All of the rendering in this sample are done by programmable shaders, divided into three effect techniques: RenderLight, RenderHDREnvMap, and RenderScene.
The RenderLight technique is used for rendering the spheres representing the light sources. The vertex shader does a usual world-view-projection transformation, then assigns the light intensity value to the output diffuse. The pixel shader propagates the diffuse to the pipeline.
The RenderHDREnvMap technique is used for rendering the environment-mapped mesh in the scene. Besides transforming the position from object space to screen space, the vertex shader computes the eye reflection vector (the reflection of the eye-to-vertex vector) in view space. This vector is passed to the pixel shader as a cubic texture coordinate. The pixel shader samples the cube texture, applies the reflectivity to the sampled value, and returns the result to the pipeline.
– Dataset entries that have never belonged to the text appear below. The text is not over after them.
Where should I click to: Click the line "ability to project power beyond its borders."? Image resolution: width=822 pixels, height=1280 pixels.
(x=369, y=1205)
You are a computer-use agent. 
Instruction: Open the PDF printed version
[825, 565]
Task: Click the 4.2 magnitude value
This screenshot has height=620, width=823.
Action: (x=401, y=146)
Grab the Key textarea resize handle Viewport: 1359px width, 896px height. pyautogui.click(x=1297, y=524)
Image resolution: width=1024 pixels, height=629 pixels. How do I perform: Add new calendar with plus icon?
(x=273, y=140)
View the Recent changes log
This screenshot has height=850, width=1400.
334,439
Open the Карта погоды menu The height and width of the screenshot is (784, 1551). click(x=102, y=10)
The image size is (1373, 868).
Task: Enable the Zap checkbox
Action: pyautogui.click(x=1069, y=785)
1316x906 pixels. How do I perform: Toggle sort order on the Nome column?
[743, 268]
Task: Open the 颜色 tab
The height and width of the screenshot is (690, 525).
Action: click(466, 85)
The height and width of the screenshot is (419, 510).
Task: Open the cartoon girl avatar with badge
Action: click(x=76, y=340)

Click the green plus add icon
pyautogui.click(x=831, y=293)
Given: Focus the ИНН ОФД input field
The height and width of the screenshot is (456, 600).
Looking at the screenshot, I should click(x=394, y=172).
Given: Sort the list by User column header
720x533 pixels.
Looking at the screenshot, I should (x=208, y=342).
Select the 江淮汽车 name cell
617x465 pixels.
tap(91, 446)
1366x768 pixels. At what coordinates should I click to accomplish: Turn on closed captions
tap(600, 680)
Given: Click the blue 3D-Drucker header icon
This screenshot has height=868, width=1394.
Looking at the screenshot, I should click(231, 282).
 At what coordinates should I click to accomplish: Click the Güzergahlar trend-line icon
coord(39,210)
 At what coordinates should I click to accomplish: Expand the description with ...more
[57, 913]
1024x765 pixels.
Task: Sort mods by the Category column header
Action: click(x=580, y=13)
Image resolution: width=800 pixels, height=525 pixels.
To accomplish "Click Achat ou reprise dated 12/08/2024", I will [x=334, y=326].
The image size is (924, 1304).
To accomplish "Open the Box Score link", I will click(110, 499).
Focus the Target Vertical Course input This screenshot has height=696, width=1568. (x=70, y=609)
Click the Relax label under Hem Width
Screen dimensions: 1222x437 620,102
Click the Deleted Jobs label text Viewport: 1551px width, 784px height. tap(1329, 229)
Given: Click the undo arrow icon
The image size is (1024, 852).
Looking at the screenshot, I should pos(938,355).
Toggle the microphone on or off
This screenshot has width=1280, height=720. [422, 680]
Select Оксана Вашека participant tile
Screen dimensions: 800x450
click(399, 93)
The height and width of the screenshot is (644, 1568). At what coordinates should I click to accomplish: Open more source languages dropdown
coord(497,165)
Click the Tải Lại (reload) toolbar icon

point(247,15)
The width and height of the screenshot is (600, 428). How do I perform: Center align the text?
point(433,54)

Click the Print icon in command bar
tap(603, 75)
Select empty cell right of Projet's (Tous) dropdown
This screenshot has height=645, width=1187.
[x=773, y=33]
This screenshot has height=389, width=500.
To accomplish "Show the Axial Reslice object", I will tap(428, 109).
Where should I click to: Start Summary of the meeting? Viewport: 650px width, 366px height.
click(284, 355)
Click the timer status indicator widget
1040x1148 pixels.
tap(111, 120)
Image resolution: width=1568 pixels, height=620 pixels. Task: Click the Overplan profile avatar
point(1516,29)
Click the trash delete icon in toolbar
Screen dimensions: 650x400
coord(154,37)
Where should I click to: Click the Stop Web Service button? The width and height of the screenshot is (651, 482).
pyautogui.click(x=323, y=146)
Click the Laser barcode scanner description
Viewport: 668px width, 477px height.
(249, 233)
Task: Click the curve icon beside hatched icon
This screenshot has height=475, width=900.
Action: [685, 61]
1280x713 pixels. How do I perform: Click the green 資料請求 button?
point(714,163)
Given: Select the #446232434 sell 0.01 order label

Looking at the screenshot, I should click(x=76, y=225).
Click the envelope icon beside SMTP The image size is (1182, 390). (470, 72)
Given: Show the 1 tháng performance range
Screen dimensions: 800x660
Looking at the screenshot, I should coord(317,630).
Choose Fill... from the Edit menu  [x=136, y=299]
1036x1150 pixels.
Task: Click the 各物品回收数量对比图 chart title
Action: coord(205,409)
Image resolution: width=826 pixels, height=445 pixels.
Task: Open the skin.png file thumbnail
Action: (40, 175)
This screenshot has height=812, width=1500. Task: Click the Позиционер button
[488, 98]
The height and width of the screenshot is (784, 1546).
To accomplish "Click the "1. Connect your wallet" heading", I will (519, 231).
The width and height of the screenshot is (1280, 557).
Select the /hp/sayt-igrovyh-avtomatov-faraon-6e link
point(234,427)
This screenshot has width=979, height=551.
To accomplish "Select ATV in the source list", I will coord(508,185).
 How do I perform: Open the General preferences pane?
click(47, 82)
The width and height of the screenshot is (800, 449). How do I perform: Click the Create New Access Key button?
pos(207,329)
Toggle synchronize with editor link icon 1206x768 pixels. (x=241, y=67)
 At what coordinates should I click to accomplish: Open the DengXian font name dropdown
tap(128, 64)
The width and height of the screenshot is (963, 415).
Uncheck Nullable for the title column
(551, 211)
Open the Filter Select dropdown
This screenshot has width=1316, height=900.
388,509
The RenderScene technique is used to render everything else. Objects rendered by this technique employ per-pixel diffuse lighting. The vertex shader transforms the position from object to screen space. Then, it computes the vertex position and normal in view space and passes them to the pixel shader as texture coordinates. The pixel shader uses this information to perform per-pixel lighting. A for-loop is used to compute the amount of light received from the four light sources. The diffuse term of the pixel is computed by taking the dot product of the normal and the unit vector from the pixel to the light. The attenuation term is computed as the reciprocal of the square of the distance between the pixel and the light. These two terms are then modulated to represent the amount of light the pixel receives from one of the light sources. Once this process is done for all lights in the scene, the values are summed and modulated with the light intensity and the texel to form the output.
Prior to Direct3D 9, only integer texture formats are supported by Direct3D. When a texture of this type is used, if a color value is higher than 1.0, it is clamped to 1.0 before being written so that the value can fit in an 8-bit integer. This means that when the cube texture is written, its texel color values will have a maximum of 1.0. When this texture is later used for environment-mapping on a material that is not 100 percent reflective (say, only 30 percent reflective), even the brightest texels in the texture will end up showing at 0.3 on the mesh, regardless of how high the original light intensity is. Consequently, realism is compromised. This is demonstrated in the figure below.
When Direct3D 9's new floating-point cube texture is used with lights whose intensity is higher than 1, the texture is capable of storing color values higher than 1.0, thus preserving true luminance even after the reflectivity multiplication. The figure below shows this.
It is possible to achieve a high level of realism in a high dynamic range lighting environment without using floating-point cube textures. An application can accomplish this by applying the material reflectivity multiplier when constructing the cubic environment map. Then, during rendering, the pixel shader will sample the cube texture and output the value straight back to the pipeline. This method works around color clamping by scaling before the clamping instead of after. The drawback of this method is that if the scene has multiple environment-mapped objects with different reflectivity, a different environment map will generally need to be rendered for each of these objects.